Шрифт:
Интервал:
Закладка:
Удивительно!.. Чувство жажды и голода мгновенно исчезло. Просто как не бывало… Мысли писца проникли в мое сознание и сосредоточились на человеке, который сейчас подходил к императору. Ли Сын!.. Страшная зависть, страх и ненависть обуревали писца. Если бы он мог убить или оклеветать этого проклятого царедворца, он бы сделал это немедленно. Но Ли Сын был недосягаем. Хитрый карьерист, политический деятель и философ, он пользовался безграничным доверием императора и был его главным советником… Цин Ши нарочно оставил разговор с Ли Сыном под самый конец приема и вызвал его последним, когда все другие чиновники покинули зал…
Пожилой, хилый на вид человек, с желтым лисьим лицом, почти не сгибаясь, подошел к трону и остановился всего в двух шагах от императора. Но заговорил он только после того, как, повинуясь одному лишь движению бровей Цин Ши, стоящая у дверей стража удалилась и за нею закрылась дверь… Писец опустил глаза, чтобы не выдать своего волнения.
— Говори! — негромко приказал император.
— Ваше Величество повелели мне, и я написал… — Ли Сын поклонился и поднял к глазам шелковый свиток. —
«Минуло время, когда Поднебесная была разъединена и повсюду царила смута.

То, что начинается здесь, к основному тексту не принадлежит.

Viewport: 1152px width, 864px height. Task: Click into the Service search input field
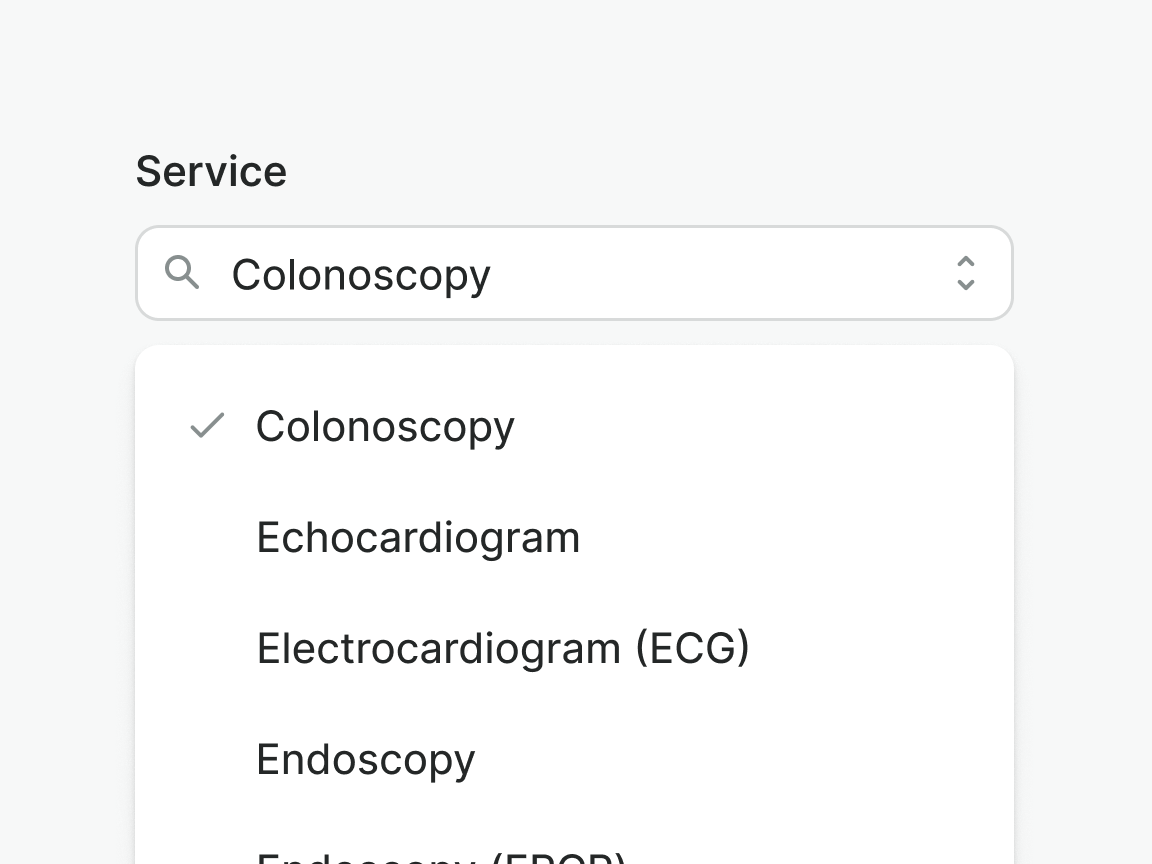[580, 274]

Каждый правитель действовал себе в угоду и следовал тому учению, которое ему нравилось. Ныне Ваше Величество объединили империю, установили единый трон, и стало ясно — где белое, а где черное. Но различные учения еще продолжают существовать, и те, кто сожалеет о прошлом, распространяют их. Исходя из этих учений, они критикуют указы Вашего Величества и обсуждают их в переулках. Они считают заслугой иметь различные мнения и думать иначе, чем император. Это следует запретить»…

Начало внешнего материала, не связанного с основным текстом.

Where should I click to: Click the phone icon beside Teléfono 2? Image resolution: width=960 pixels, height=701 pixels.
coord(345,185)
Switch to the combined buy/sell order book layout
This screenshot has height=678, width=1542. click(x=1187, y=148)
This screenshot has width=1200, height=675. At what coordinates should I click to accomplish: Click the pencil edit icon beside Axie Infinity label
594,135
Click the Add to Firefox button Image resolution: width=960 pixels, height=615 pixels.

— Ты имеешь в виду учение Конфуция?
— Да!.. Этот философ жил почти три века назад и, хотя говорил: «Пусть отец будет отцом, сын — сыном, а государь — государем», он имел в виду совершенно другое. Он считал, если кому-то покажется, что ты плохой государь и как человек не соответствуешь этому званию, тебя можно свергнуть — вот что! Это учение — ужасная крамола, которая должна быть истреблена. И те, кто распространяет эту крамолу, должны быть истреблены…
Сердце писца сжалось от страха, а на спине выступил холодный пот. И он сам и его друзья были последователями Конфуция. Закон, которого добивался Ли Сын, означал гибель для них, для их семей и единомышленников… Писец еще ниже опустил голову… «Негодяй! — думал он про себя по-китайски, — карьерист!.. Мерзавец!.. Убийца!.. Казнить людей только за то, что они мыслят!..»

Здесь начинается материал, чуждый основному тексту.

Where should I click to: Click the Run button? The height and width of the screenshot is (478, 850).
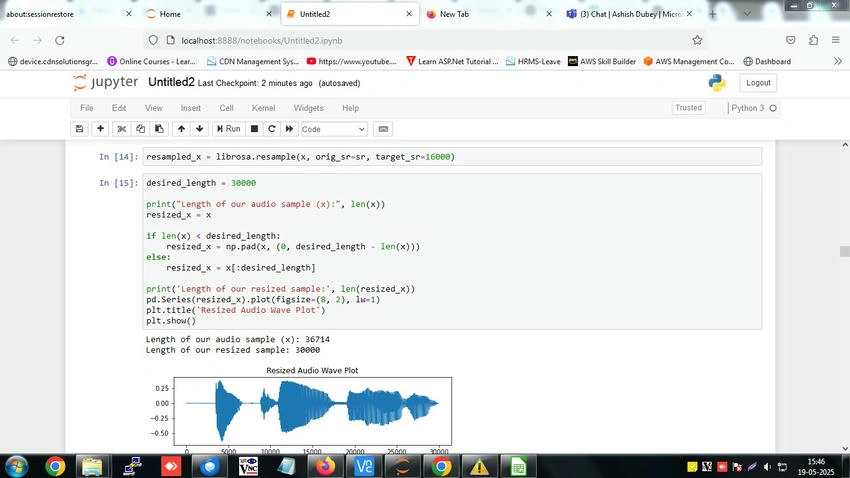point(228,129)
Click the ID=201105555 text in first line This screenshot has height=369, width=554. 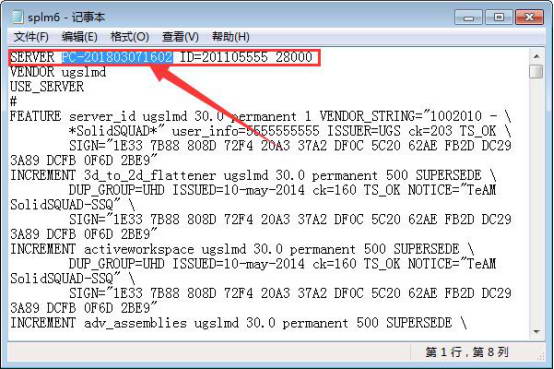pyautogui.click(x=224, y=57)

— Продолжай, — сказал Цин Ши.
— «Крамолу следует искоренить… Изъять все литературные сочинения: «Книгу песен», «Книгу истории» и изречения всех философов. Сжечь!.. Казнить либо клеймить лицо и ссылать на каторжные работы — строить Стену и рыть каналы — каждого, кто через 30 дней после объявления приказа не изъял этих книг»…
— Да будет так! — минуту подумав, сказал Цин Ши. — Ты можешь назвать тех, кого необходимо казнить?
— Если Ваше Величество мне прикажет… Для блага империи!
Цин Ши сделал знак писцу, чтобы он записывал. Ли Сын начал называть имена. Он произносил их так тихо, что даже телохранители не могли расслышать, кого он называл. В глазах писца потемнело — имена его ближайших друзей следовали одно за другим. Он все время ждал, что сейчас Ли Сын назовет и его…
— Остановитесь!.. Что вы делаете!.. — Александр Петрович наполовину высунулся из императора и с негодованием размахивал руками.
Это было невообразимое зрелище — раздвоенный человек на троне. Две головы, четыре руки и одно туловище! Один молчал и был каменно неподвижен. Другой прямо-таки бесновался…
— Дураки!.. Идиоты!.. — кричал он, стараясь привлечь к себе внимание императора. — Что вы делаете, Цин Ши?!. Разоряете страну… Лишаете крестьян земли и превращаете их в рабов!.. Собираетесь уничтожить лучших писателей и философов!.. О, вы — безумец! Знаете, чем это кончится? Через пять или шесть лет великое крестьянское восстание разнесет на части созданную вами империю!..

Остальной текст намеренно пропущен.